[Document text]
Lord, I sit here this morning before you with but one burning desire. I am tired…Stop the World I want to get off. I want to go home!
It’s not that the battle is too difficult. You have armed me with the truth to defend you. As people come out of the shadows to attack my faith they immediately retreat when I defend you with your Truth contained in Scripture.
I watch, as the intense light in their eyes grows dim as each of their half-truths fall to the ground before them, never hitting their mark.
Why, because their words are lies that have no foundation to stand on. Deep inside them they know this for you have put within them a moral compass, their conscience. Even though it is broken and calloused within them the vestiges of the truth remain as echoes within their hearts. When they hear your truth they shut their mouths before you.
I have pleaded with you for years to equip me to stand where the battle is hottest, in the forefront of darkness, so your light can shine the brightest. You have given me the privilege and honor, of being one of your light bearers.
This year more than the rest has caused me to reflect on my past. I have walked with you and done my best to serve you but I am tired.
No, I am not tired of you, but tired of them. You have asked me to love them. I have watched them, listened to them, and had contact with them. But it seems that my heart, which at one time went out to them is now growing cold towards them.
I have become ever more restless having no peace in my mind, my heart or my soul. I come home from work, turn on the TV, listen to the talking heads and look into the window of the world’s dead soul.
It began ever so slowly many years ago, the Mocking of God. A few years ago on an animated program called South Park a new Christmas character came alive and became so popular that you could buy it in stores and give it too friends. It was called the Christmas Pooh a piece of excrement with a Santa hat. It reflected the true commercialization of Christmas by the world.

[What the exercise asks] Continue the prayer above, in which the speaker confesses weariness with a world that mocks God, starting right after its final sentence.

[Collected data]
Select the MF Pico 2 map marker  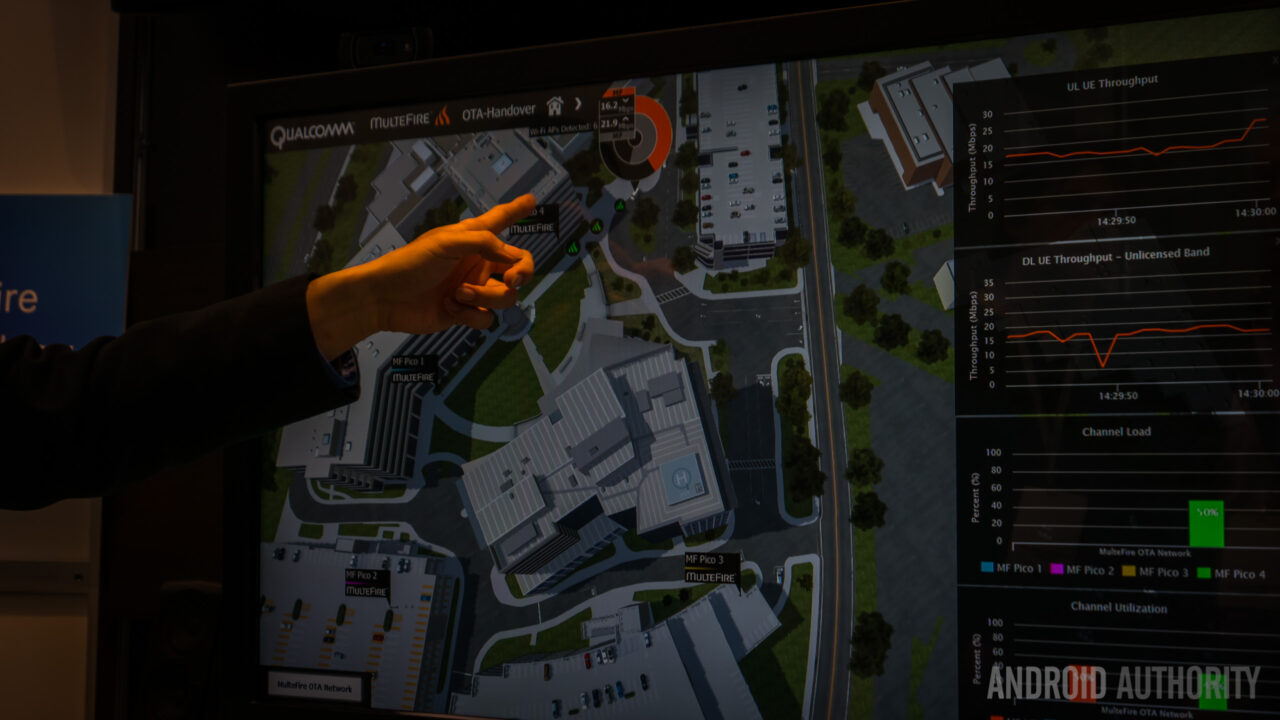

[Exercise result]
People laughed, they openly mocked God. It seems life just goes on without interruption for those who mock YOU. They take your Mercies for granted not realizing that daily they are building up their “Divine Layaway Plan”. It is an account called “Sin now…pay later”.
I am reminded of the time I went to a water park called the Schlitterbahn in Texas. They gave me an inner tube so I could float casually throughout miles of river. Although I thought I could stay dry during my trip, I ended up covered with water, soaked to my skin. Life is like that inner tube ride.
We float on sewage, thinking we are above it, but at the end of the ride sewage has permeated every pore of our being. We have become one with the sewage, because we want so desperately to belong to the group and not stand out.
You’re Word says you will judge everyone according to their deed’s, their words, their thoughts, and even the motives of their hearts. You have stated that no one is good enough to evade going to hell.
We continue to judge ourselves by our standards. Standards of goodness and charity like Mother Theresa, Gandhi or today it would be Oprah. The standard for entrance into your heaven is HOLINESS, and perfection.
You proclaim to us in Your Word that every human being has fallen short of this standard and is in need of a Savior. No one is righteous, not one!
People have created a world made in their image, exalting their image not yours. People are building the tower of Babel again. Your statement about when the end comes referring to “It will be as in the times of Noah” is coming true before my eyes.
Why Lord do they have no eyes to see, no ears to hear? Their gaze is always inward and their hearts are cold as stone in the dead of winter.
“The Truth has become the lie”. Wrong has become right in their eyes. Evil has replaced Good and the whirlwind of chaos is upon them as in ignorance they question why they now reap what they have sown.
Soon the world will be celebrating the beginning of yet another new year. What I don’t understand is why we call it new. The newscasts on television still feed me the same information on our human condition. Nothing has changed since the beginning of time and time began with the first bite of the fruit in the garden.
Time and Sin began together and will end together. LORD You have given us a chart to follow, a pre-written calendar of events to watch so we may know the time and the seasons of the coming end of time.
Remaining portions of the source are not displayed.